U.S. forces will have to carry in everything they need, from water to food to runway lights and the electricity to power them.

"Right now there are no instruments, there are no landing lights, there are no navigation aids at the Mogadishu airport," Pentagon spokesman Pete Williams said yesterday afternoon.

An early Air Force cargo flight to Somalia will carry such gear, and Navy Seabee construction workers have been ordered to rig the lights at the country's biggest airfield so planes can use it around the clock.

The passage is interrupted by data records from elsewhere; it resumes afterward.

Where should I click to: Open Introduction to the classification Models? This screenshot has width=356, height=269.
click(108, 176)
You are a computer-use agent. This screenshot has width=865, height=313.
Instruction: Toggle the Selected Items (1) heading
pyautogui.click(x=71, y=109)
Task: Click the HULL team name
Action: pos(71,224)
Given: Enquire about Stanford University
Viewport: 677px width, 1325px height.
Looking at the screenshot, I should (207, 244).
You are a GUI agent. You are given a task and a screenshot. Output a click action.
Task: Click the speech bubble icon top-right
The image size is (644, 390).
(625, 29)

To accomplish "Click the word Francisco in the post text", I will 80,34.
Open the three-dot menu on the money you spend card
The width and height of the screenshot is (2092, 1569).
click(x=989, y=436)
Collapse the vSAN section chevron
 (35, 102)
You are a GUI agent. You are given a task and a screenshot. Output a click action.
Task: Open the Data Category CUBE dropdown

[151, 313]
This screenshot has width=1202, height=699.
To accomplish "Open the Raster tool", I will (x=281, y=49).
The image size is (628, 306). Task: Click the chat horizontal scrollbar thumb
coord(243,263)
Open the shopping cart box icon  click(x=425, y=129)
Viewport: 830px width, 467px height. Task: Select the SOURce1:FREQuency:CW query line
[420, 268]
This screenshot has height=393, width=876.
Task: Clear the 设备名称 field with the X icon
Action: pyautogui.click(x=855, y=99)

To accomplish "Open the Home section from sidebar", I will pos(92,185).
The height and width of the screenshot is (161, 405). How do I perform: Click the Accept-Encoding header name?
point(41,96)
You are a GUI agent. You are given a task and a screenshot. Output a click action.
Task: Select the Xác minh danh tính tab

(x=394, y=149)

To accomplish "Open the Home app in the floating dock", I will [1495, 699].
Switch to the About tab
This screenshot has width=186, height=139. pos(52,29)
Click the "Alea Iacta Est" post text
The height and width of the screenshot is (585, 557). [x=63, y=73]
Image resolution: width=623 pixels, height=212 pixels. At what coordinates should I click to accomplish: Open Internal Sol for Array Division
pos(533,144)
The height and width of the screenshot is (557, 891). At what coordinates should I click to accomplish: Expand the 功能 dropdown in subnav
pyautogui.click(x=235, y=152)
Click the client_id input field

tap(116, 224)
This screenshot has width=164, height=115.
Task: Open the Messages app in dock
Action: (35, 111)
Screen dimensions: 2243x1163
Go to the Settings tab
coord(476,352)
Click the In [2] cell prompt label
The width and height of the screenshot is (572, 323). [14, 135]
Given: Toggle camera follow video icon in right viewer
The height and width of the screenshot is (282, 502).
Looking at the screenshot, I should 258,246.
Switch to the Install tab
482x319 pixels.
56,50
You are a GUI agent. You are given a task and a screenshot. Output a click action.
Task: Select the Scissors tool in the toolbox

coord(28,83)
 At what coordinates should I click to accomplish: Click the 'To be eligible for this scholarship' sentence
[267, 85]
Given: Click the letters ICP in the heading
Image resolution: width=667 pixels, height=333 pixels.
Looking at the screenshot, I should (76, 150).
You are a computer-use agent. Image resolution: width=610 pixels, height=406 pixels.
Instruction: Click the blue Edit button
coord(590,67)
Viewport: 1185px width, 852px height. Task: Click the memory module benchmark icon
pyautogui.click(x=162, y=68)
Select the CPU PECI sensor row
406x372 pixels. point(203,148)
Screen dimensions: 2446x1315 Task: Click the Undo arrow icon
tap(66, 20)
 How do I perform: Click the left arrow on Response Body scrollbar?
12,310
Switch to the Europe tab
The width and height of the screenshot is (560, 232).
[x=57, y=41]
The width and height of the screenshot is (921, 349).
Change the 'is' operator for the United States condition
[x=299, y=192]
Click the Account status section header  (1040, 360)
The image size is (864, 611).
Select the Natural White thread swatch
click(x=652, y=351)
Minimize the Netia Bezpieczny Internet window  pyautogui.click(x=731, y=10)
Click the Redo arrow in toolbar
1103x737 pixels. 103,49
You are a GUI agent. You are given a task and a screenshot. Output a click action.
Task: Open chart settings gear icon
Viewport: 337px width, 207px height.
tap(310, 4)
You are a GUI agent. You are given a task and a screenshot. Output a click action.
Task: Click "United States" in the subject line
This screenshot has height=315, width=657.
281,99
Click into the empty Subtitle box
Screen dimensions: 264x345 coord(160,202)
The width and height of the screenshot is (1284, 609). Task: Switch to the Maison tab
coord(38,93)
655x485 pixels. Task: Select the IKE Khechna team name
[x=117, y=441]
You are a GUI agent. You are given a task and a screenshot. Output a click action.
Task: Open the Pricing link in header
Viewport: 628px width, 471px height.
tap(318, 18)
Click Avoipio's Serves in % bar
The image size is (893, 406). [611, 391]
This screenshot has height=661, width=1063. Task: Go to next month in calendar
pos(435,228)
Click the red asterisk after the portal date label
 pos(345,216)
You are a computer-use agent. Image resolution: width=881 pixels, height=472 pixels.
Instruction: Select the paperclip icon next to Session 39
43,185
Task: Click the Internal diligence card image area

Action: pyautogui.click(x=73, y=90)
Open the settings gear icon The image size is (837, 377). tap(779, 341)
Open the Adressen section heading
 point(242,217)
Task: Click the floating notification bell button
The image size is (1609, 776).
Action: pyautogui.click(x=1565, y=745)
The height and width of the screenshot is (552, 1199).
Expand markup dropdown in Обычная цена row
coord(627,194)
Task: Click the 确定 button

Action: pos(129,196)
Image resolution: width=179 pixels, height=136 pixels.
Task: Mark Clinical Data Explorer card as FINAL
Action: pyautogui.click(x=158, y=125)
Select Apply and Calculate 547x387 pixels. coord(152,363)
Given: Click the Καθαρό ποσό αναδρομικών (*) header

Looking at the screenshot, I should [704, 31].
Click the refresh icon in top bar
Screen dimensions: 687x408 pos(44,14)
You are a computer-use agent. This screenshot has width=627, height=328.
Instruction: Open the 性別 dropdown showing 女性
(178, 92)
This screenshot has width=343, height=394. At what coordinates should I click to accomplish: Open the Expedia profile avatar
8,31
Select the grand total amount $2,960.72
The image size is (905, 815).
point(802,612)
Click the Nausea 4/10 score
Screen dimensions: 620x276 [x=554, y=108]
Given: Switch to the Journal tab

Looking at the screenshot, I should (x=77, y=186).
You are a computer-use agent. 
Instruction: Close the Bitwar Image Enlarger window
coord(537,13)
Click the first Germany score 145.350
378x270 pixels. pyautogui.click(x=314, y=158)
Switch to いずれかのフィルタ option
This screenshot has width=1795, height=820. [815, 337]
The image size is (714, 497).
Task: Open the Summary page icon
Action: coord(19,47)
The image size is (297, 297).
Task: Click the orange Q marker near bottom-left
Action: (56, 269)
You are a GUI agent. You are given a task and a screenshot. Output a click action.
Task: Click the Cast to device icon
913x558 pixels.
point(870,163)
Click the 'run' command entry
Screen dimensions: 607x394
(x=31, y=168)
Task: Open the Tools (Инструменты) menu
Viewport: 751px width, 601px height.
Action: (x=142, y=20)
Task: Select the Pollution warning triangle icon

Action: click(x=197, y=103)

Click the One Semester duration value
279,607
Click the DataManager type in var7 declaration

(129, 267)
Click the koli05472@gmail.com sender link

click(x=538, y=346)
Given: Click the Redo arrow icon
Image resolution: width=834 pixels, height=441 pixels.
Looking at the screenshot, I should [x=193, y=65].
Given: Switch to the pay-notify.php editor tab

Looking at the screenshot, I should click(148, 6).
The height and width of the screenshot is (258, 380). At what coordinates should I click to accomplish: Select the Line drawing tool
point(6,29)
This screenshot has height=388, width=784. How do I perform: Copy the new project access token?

Until that happens, aircraft will be allowed to land only during daylight -- cutting in half the number of U.S. troops who can be brought in each day.

That may not make much difference: Gear for those troops is scheduled to arrive by ship, and those vessels could also be delayed because of problems they may face in Mogadishu harbor.

Navy divers from the USS Tripoli have been feeling their way around the bottom of the harbor, which ranges from about 25 to 35 feet deep. The huge cargo vessels supplying U.S. forces draw 33 feet, and the divers are searching for paths the ships can follow from ocean to dock without running aground.

haven't had a ship in Mogadishu since 1987, and ships have been sunk there since then, so we're going to need a good survey of the bottom of the harbor," a Navy officer said. "It'd sure be embarrassing to run aground while the whole world is watching."

If the harbor is too congested for the big ships, smaller vessels could ferry supplies to shore, although that would double the normal three-day unloading time. Navy salvage crews might be ordered to destroy sunken hulls to make way for the big ships.

Any such delays would slow the arrival of Marines from Camp Pendleton, Calif. "They want those provisions waiting for them in Mogadishu when they arrive," a Pentagon planner said. "They don't want to stand around the airport twiddling their thumbs."

Far from the Horn of Africa, the Pentagon has begun revving up the logistics network that has been idled since the Persian Gulf war. Nearly a dozen Navy and commercial vessels are heading to U.S. and European ports to load supplies bound for Somalia, and 24 KC-135 aerial tankers have been stationed in the Azores and DTC Spain to fuel aircraft flying between the United States and Africa.